The merger gives WeWork an equity value of $9 billion, substantially less than the $47 billion at which its leading investor SoftBank Group Corp. (SFTBY) valued the company before an ill-fated 2019 IPO attempt. Back then, investors developed cold feet over lavish spending and the unpredictable behavior of CEO and founder Adam Neumann. Under the deal that sees BowX control 56% of the company, the office space provider will also receive a $1.3 billion cash injection, which includes $800 million from prominent investors, such as Starwood Capital Group and BlackRock, Inc. (BLK).
Demand for Working Flexibility Grows
Despite the uncertainly of how working trends will play out after the pandemic, BowX's chief executive Vivek Ranadivé remains bullish about WeWork's prospects in the post-Covid world, arguing that corporates' emphasis on flexibility provides a tailwind for the company. "Companies have now decided that flex space is the must-have," he told CNBC in an interview, per The New York Times. "Maybe for their own headquarters, they want to own that space. But for everything else, they want to hand it over to a WeWork," he added.

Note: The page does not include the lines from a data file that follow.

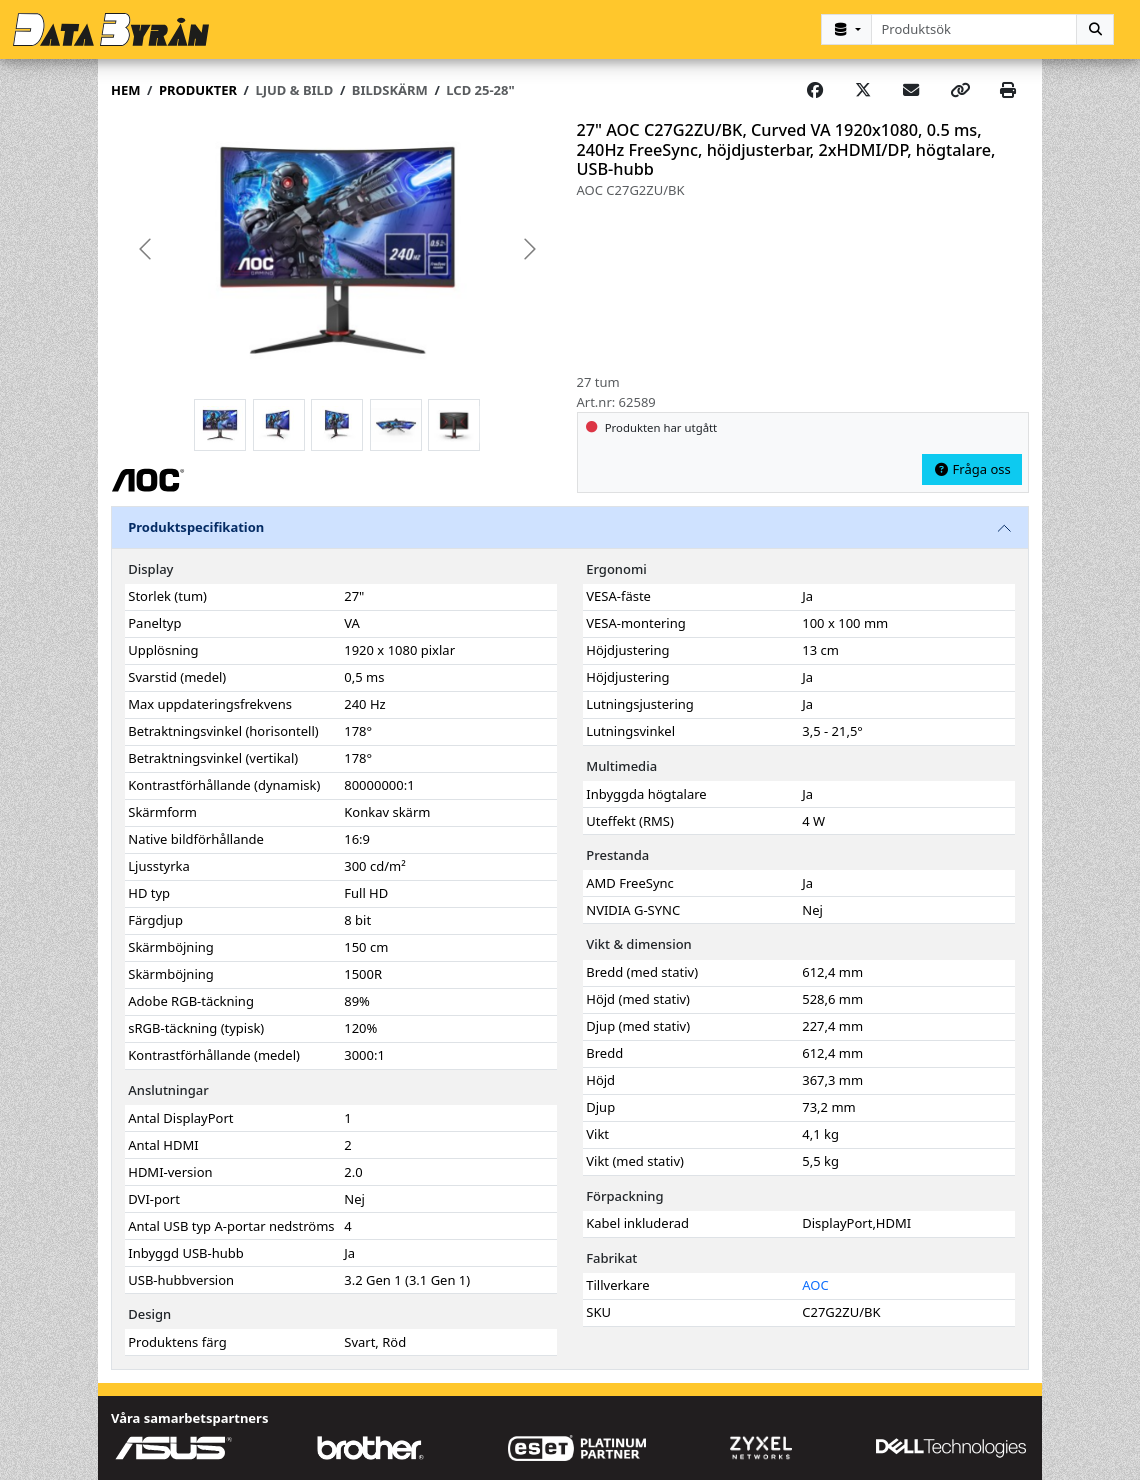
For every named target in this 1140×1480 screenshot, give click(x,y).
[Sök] (1095, 29)
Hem (125, 89)
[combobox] (974, 29)
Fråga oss (972, 468)
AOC (815, 1284)
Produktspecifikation (196, 526)
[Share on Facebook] (815, 90)
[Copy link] (960, 90)
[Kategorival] (846, 29)
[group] (337, 248)
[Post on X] (863, 90)
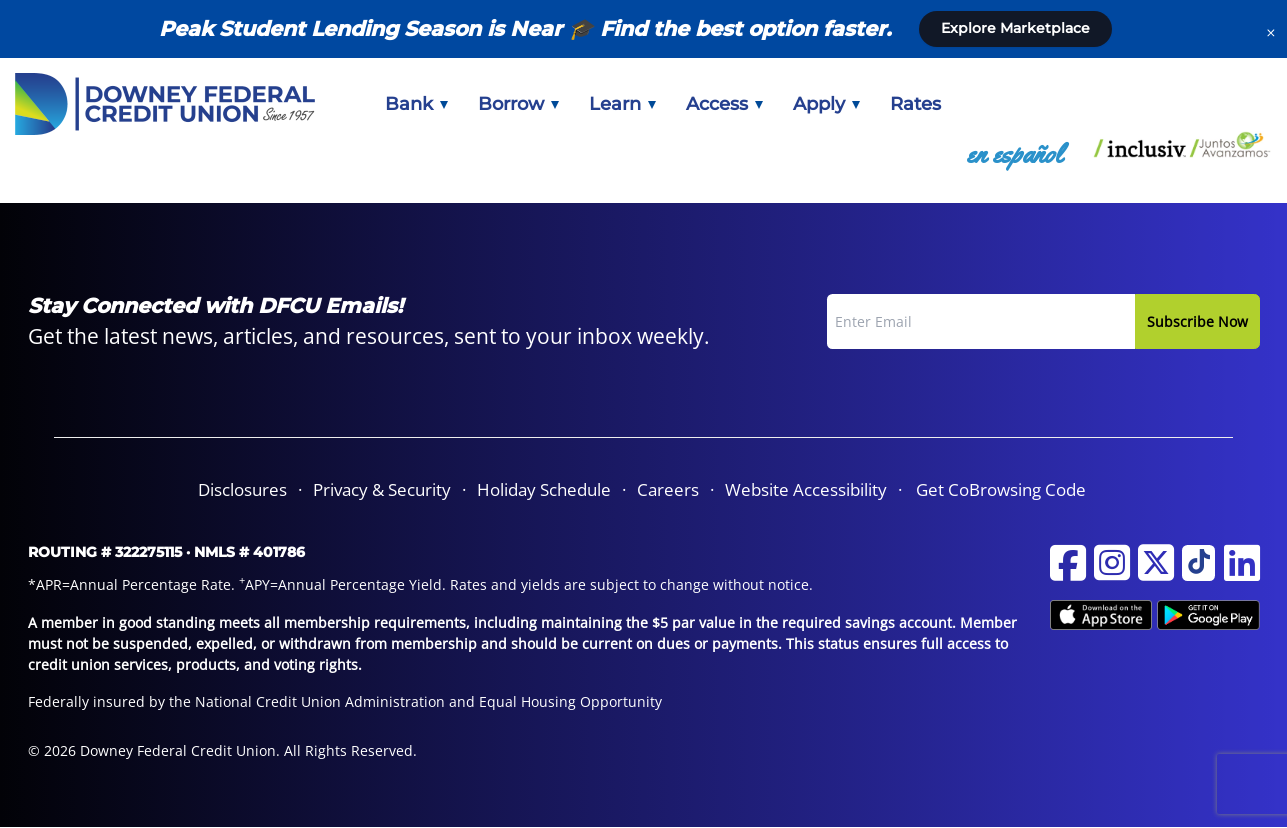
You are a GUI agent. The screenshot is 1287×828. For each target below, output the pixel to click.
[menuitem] (416, 104)
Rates (915, 104)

However, it remains to be seen if companies and others requiring office space—such as freelancers, startups, and small businesses—will sign up to workspace sharing providers at the same rate as pre-pandemic levels amid the work-from-home trend that has accelerated over the past two years.
Moving forward, WeWork has pledged to remain prudent. CEO Sandeep Mathrani, who replaced Neumann after the failed IPO launch in 2019, has already slashed costs, reduced office locations, and placed a greater focus on the office leasing company's core business. As part of this shift, WeWork has moved to more extended membership arrangements. Over half of its members have leasing commitments longer than a year, with only 10% of customers opting for month-to-month leases.
A turnaround that thrives on a work environment turned on its head by the coronavirus health crisis will be vital given the company posted a $3.2 billion loss in 2020, despite trimming capital expenditure (CapEx) by 98% from 2019. WeWork expects to bring in second-half 2021 revenues of $1.5 billion, up from the $1.2 billion it generated in the first half.
Capital expenditures (CapEx) are funds used by a company to acquire, upgrade, and maintain physical assets such as property, plants, buildings, technology, or equipment.
Disclosure: The author held no positions in the aforementioned securities at the time of publication.